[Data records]
+===+

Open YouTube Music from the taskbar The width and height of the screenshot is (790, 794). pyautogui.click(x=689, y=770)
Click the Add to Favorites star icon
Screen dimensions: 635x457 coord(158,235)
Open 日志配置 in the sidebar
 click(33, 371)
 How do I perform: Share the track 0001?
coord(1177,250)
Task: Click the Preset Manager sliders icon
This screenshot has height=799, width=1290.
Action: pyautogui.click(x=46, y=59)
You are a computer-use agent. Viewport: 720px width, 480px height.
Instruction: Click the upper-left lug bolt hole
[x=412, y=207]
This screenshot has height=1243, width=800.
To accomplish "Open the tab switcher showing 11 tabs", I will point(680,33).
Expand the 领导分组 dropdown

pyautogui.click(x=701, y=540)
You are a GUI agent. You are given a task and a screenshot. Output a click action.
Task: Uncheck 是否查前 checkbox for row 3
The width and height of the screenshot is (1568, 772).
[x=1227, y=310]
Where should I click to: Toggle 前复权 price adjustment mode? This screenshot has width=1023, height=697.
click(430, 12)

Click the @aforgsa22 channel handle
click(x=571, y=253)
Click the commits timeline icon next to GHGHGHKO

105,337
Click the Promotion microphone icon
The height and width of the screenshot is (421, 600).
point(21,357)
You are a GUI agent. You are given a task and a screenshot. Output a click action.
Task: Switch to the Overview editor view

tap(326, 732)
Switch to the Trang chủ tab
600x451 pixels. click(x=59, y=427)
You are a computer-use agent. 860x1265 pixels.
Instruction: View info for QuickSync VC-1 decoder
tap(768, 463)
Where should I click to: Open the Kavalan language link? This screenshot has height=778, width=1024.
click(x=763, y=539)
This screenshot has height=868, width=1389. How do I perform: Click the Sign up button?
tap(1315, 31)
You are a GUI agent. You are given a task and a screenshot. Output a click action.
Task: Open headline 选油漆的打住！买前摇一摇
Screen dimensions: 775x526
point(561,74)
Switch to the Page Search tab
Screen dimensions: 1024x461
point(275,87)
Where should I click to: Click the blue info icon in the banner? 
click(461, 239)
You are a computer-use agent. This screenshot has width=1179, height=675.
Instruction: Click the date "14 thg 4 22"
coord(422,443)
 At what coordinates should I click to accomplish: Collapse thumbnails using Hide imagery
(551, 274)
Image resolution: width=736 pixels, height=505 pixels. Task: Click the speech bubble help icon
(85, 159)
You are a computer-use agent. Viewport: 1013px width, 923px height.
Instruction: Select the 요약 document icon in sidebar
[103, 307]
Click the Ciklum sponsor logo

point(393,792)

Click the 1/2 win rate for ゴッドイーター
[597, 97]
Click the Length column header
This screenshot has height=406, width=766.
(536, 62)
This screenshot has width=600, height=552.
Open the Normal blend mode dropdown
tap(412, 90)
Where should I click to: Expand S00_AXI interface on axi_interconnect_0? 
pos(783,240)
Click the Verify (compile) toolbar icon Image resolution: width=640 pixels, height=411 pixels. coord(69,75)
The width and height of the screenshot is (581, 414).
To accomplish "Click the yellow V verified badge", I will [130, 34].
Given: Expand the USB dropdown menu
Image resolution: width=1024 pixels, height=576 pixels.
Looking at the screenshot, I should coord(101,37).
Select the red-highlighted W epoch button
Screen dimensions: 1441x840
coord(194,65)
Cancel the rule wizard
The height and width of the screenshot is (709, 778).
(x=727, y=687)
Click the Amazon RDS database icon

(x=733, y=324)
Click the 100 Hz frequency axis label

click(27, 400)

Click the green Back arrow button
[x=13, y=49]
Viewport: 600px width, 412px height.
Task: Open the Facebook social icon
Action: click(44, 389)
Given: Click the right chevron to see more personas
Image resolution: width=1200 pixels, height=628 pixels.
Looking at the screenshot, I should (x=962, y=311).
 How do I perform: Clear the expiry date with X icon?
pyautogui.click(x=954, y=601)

+===+

Please find how many lines of the entries above include the string "computer", giving the number and nothing else.

Exercise response >>
4